Rewrite the material below so that each "At what coordinates should I click to accomplish" becomes "Where exactly should I click to do", with nothing else altered.

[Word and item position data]

====================

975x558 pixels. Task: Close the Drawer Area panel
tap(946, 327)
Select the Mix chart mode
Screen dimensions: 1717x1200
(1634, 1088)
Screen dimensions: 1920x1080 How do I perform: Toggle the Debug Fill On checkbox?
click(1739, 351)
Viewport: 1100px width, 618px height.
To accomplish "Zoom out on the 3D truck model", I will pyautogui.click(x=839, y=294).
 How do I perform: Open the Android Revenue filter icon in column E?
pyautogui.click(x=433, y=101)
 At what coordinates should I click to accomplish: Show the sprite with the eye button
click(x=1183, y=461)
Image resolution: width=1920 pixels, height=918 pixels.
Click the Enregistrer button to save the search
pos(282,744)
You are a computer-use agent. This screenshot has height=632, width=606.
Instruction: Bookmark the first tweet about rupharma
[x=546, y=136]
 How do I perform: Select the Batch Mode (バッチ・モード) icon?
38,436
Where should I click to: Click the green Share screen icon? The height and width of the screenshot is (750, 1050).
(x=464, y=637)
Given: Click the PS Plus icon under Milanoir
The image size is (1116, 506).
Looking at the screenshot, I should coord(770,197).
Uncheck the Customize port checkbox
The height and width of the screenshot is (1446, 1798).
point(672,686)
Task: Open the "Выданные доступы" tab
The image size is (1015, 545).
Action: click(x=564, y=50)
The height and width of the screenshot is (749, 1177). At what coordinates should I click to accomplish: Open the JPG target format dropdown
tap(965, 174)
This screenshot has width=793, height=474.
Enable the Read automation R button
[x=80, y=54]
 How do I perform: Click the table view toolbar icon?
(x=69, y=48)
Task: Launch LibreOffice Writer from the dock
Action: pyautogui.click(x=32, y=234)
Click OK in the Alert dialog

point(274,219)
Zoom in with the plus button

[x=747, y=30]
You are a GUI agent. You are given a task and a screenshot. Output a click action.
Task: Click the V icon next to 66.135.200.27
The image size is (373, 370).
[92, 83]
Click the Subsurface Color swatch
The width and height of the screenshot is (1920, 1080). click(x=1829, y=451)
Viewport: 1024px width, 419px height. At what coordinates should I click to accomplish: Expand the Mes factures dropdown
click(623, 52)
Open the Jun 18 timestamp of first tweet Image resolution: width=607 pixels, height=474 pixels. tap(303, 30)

====================

**THE OUTPUT**
975x558 pixels. Task: Close the Drawer Area panel
tap(946, 327)
Select the Mix chart mode
Screen dimensions: 1717x1200
(1634, 1088)
Screen dimensions: 1920x1080 How do I perform: Toggle the Debug Fill On checkbox?
click(1739, 351)
Viewport: 1100px width, 618px height.
To accomplish "Zoom out on the 3D truck model", I will pyautogui.click(x=839, y=294).
 How do I perform: Open the Android Revenue filter icon in column E?
pyautogui.click(x=433, y=101)
 Where exactly should I click to do: Show the sprite with the eye button
click(x=1183, y=461)
Image resolution: width=1920 pixels, height=918 pixels.
Click the Enregistrer button to save the search
pos(282,744)
You are a computer-use agent. This screenshot has height=632, width=606.
Instruction: Bookmark the first tweet about rupharma
[x=546, y=136]
 How do I perform: Select the Batch Mode (バッチ・モード) icon?
38,436
Where should I click to: Click the green Share screen icon? The height and width of the screenshot is (750, 1050).
(x=464, y=637)
Given: Click the PS Plus icon under Milanoir
The image size is (1116, 506).
Looking at the screenshot, I should coord(770,197).
Uncheck the Customize port checkbox
The height and width of the screenshot is (1446, 1798).
point(672,686)
Task: Open the "Выданные доступы" tab
The image size is (1015, 545).
Action: click(x=564, y=50)
The height and width of the screenshot is (749, 1177). Where exactly should I click to do: Open the JPG target format dropdown
tap(965, 174)
This screenshot has width=793, height=474.
Enable the Read automation R button
[x=80, y=54]
 How do I perform: Click the table view toolbar icon?
(x=69, y=48)
Task: Launch LibreOffice Writer from the dock
Action: pyautogui.click(x=32, y=234)
Click OK in the Alert dialog

point(274,219)
Zoom in with the plus button

[x=747, y=30]
You are a GUI agent. You are given a task and a screenshot. Output a click action.
Task: Click the V icon next to 66.135.200.27
The image size is (373, 370).
[92, 83]
Click the Subsurface Color swatch
The width and height of the screenshot is (1920, 1080). click(x=1829, y=451)
Viewport: 1024px width, 419px height. Where exactly should I click to do: Expand the Mes factures dropdown
click(623, 52)
Open the Jun 18 timestamp of first tweet Image resolution: width=607 pixels, height=474 pixels. tap(303, 30)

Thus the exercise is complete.